Published: 08 June 2021

Meat FridgeThe attack and others like it has led government officials to increasingly recognize the threat that cybercrime poses on various industries, even those outside of high tech. (Photo: borkazoid, Flickr, License)

By Emily Tian

After a cyberattack linked to Russian hacker group REvil forced the world’s largest meat supplier JBS to shut down all of its systems, including plants in North America and Australia, the Brazil-based company has returned to full global operations. An expert said on Tuesday that  attacked companies won’t tell whether they paid ransom.  

The attack, which took place on May 30, affected servers that supported the company’s North American and Australian operating systems, according to a press release from JBS. 

Since the company’s encrypted backup servers were not affected by the attack, JBS was able to limit the loss to less than one day’s worth of production, which it expects to recover by the end of this week. JBS USA CEO Andre Nogueria said in a separate statement that JBS and Pilgrim’s core systems were not affected by the attack, “which greatly reduced potential impact.”

According to the company, there is no evidence that any consumer or employee data was compromised as a result of the attack.

The FBI has attributed the attack to REvil (also known as Sodinokibi) and wrote that the agency is working to hold the responsible actors accountable. In light of the recent rapid increase in ransomware attacks on private companies, the FBI has also made cyberattack investigations a top priority, according to another statement released last week. 

REvil is a ransomware-as-a-service operation, thought to be based in Russia, that has gained a reputation for the hefty ransoms it exacts on its victims. According to an analysis by antivirus software company Emsisoft, 4.6% of reported ransomware strains in the first quarter of 2021 can be traced to REvil. 

There have not been any posts regarding the JBS cyberattack on REvil’s dark web site, known as “Happy Blog,” where they usually claim responsibility for past hacks. It is not known whether JBS paid a ransom. The company did not respond to requests for comment. 

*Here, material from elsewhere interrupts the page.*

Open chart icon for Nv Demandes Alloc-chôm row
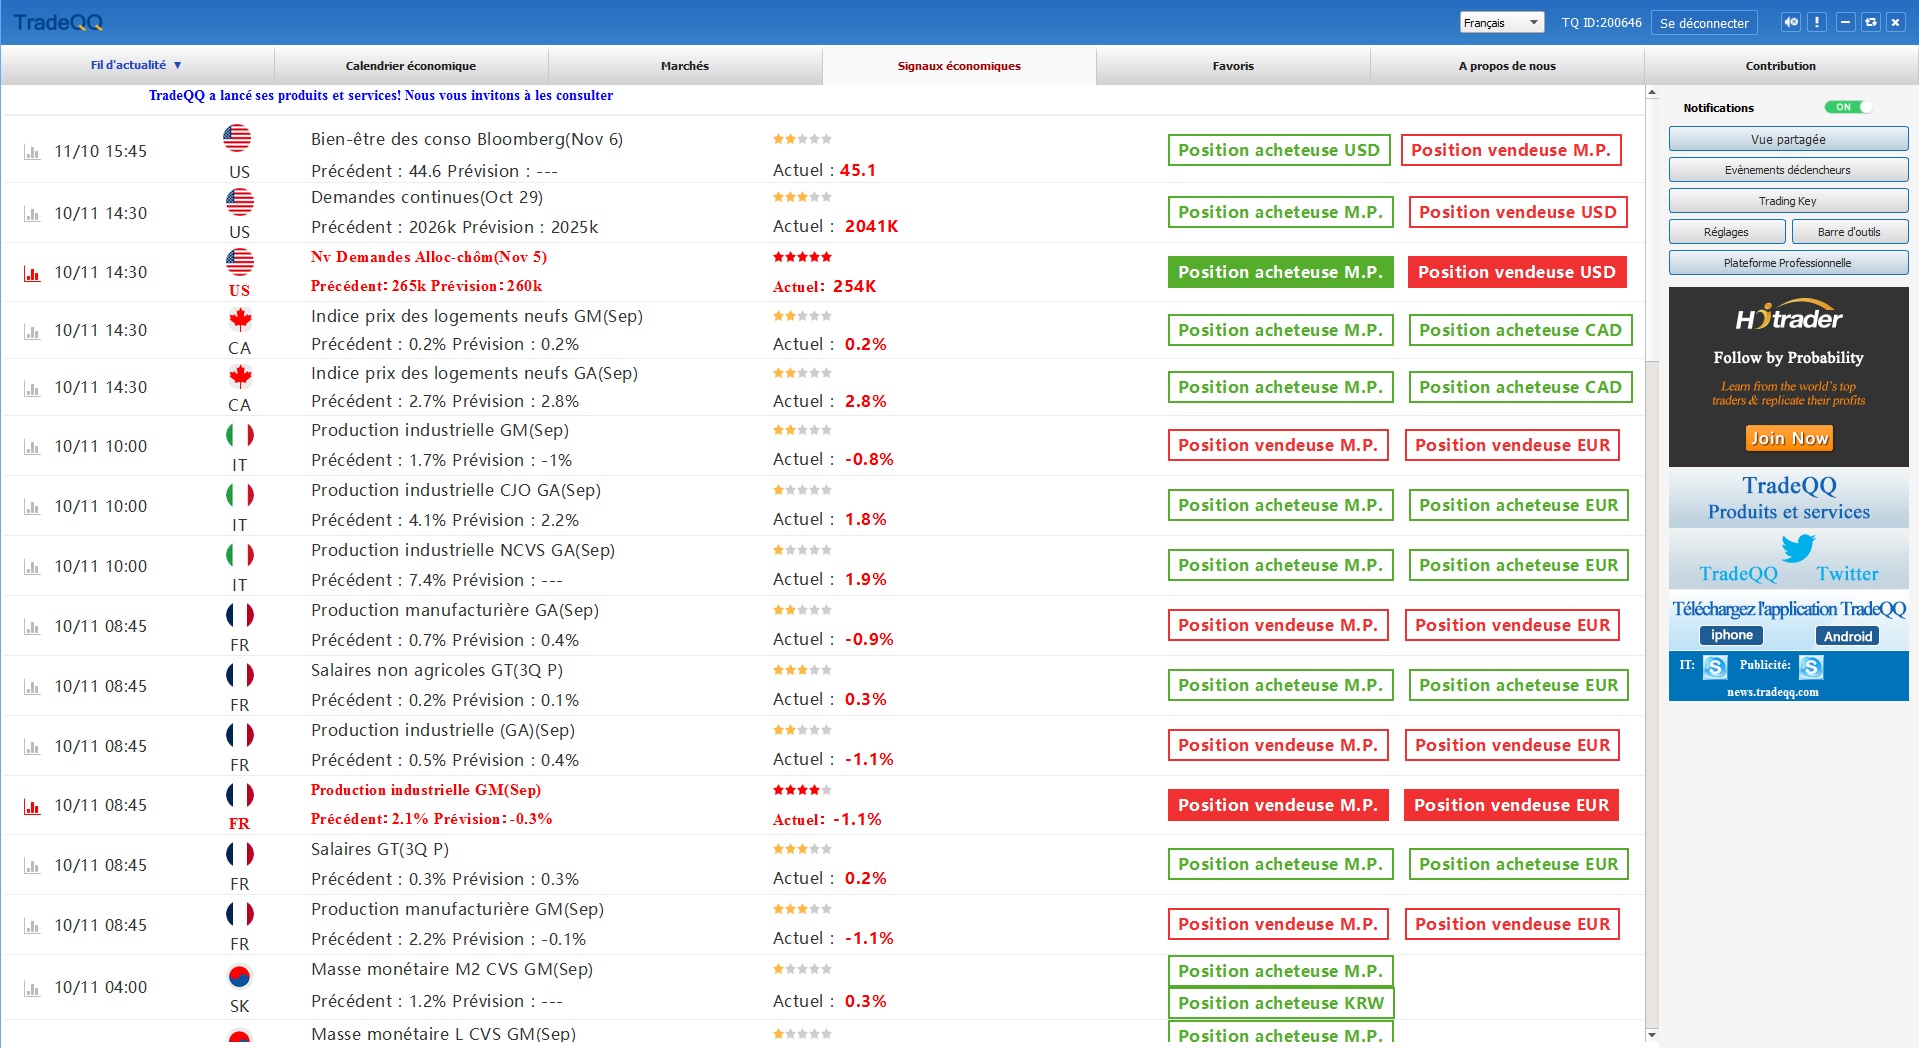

Andrew Grotto, a cybersecurity researcher at Stanford, told OCCRP on Tuesday that  companies that have paid the ransom may not have an incentive to disclose that information to the public, unless they have reported obligations to their shareholders. 

The JBS attack follows shortly after the Colonial Pipeline cyberattack that shut down the operator for days in May until it allegedly paid a $4.4 million ransom to Darkside, another Russian hacker group linked to the attack. 

The attack and others like it has led government officials to increasingly recognize the threat that cybercrime poses on various industries, even those outside of traditionally high-risk sectors like financial services and energy. 

“A distinction has been drawn for many decades between IT and customer records and Operations Technology, which handles industrial processes,” Grotto said. “The assumption is falling apart that OT presents a hard target for adversaries since it relies on specialized equipment that might not be embedded in the IT infrastructure.” 

The White House’s Deputy Press Secretary, Karine Jean-Pierre, told reporters on June 1 that the White House and the U.S. Department of Agriculture had been supporting JBS leadership, along with the FBI. The White House is also delivering the message to the Russian government that “responsible states do not harbor ransomware criminals,” according to Jeane-Pierre.